4.3.1. Pipeline Optimization
💡 First Principle: Pipeline optimization focuses on reducing execution time and resource cost. The key levers are parallelism, throughput settings, and minimizing unnecessary data movement—like optimizing a delivery route by sending multiple trucks simultaneously and only shipping what's needed.
Scenario: A nightly pipeline loads data from 12 source tables into a lakehouse. Running each Copy activity sequentially takes 3 hours. The business SLA is 1 hour.

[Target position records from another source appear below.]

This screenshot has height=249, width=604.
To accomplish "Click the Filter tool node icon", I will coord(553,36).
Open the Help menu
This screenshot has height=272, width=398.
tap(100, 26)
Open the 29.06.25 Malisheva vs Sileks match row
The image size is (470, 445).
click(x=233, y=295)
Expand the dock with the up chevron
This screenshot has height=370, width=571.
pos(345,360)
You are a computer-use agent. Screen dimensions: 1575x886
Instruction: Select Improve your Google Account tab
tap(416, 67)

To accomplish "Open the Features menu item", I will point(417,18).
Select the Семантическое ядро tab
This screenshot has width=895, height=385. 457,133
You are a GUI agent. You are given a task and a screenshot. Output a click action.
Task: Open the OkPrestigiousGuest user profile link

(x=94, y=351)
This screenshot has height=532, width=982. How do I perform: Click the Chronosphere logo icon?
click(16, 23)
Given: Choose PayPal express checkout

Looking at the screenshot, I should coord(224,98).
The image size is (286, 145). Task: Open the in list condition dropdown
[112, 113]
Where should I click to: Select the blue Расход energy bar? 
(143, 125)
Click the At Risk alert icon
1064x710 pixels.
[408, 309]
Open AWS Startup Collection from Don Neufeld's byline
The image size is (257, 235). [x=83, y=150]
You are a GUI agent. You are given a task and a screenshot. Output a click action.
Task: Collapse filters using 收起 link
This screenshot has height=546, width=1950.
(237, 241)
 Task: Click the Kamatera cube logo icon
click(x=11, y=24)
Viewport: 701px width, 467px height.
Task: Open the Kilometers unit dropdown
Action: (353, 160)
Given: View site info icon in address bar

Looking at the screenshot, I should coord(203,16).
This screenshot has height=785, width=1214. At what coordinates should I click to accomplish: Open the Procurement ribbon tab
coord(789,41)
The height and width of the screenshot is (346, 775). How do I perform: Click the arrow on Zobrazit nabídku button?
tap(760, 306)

Copy Activity Throughput Settings
| Setting | Purpose | Impact |
|---|---|---|
| Data Integration Units (DIUs) | Compute power allocated to Copy activity | Higher DIUs = faster copy, higher cost |
| Degree of Copy Parallelism | Number of concurrent threads within a Copy | Speeds up large file/table copies |
| Auto DIU | Let Fabric choose optimal DIUs | Good default for most scenarios |
DIU Selection Guidance:
| Data Volume | Recommended DIU | Notes |
|---|---|---|
| < 1 GB | 4 (minimum) | Auto is fine |
| 1–10 GB | 8–16 | Manual may help |
| 10–100 GB | 16–64 | Definitely tune |
| > 100 GB | 64–256 | Monitor throughput |
Parallel Execution Patterns
Techniques for parallel execution:
- Independent Copy activities: Activities with no dependencies run in parallel by default
- ForEach with sequential = false: Process multiple items concurrently
- Batch count: Control maximum concurrency in ForEach (default 20, max 50)
Staging Patterns
- Direct copy (no staging): Source → Destination directly. Fastest when source/destination are both cloud-based
- Staging via Blob Storage: Source → Staging → Destination. Required for some on-premises to cloud scenarios and enables PolyBase loading
- When to stage: On-premises sources, format conversion needed, or when PolyBase dramatically improves load speed
Pipeline Optimization Checklist
| Optimization | When to Apply | Expected Impact |
|---|---|---|
| Parallelize independent activities | Multiple source tables | 2-10x faster |
| Increase DIUs | Large data volumes | 2-4x faster per activity |
| Use ForEach with batching | Repeating patterns across items | Reduces pipeline complexity |
| Filter at source (query) | Large tables with partial needs | Less data moved |
| Use COPY INTO instead of Copy activity | Bulk warehouse loads | Faster, less overhead |
| Enable staging for on-prem | On-premises to cloud loads | Required for some connectors |
⚠️ Exam Trap: Setting ForEach sequential = true forces sequential execution even when items are independent. Questions about "pipeline runs slower than expected" with ForEach often test whether you know to set sequential = false and increase batchCount.
⚠️ Common Pitfall: Increasing DIUs beyond what the source can serve. If the source database throttles at 100 MB/s, setting 256 DIUs wastes money—the bottleneck is the source, not the copy engine.